---------- SOURCE DATA ----------

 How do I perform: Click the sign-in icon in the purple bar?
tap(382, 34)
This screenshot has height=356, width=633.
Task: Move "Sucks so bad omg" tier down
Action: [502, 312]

----------

▸ GIVEN TASK
Copy the entries above word for word, keeping every line in its original order and form.

▸ FINAL RESULT
 How do I perform: Click the sign-in icon in the purple bar?
tap(382, 34)
This screenshot has height=356, width=633.
Task: Move "Sucks so bad omg" tier down
Action: [502, 312]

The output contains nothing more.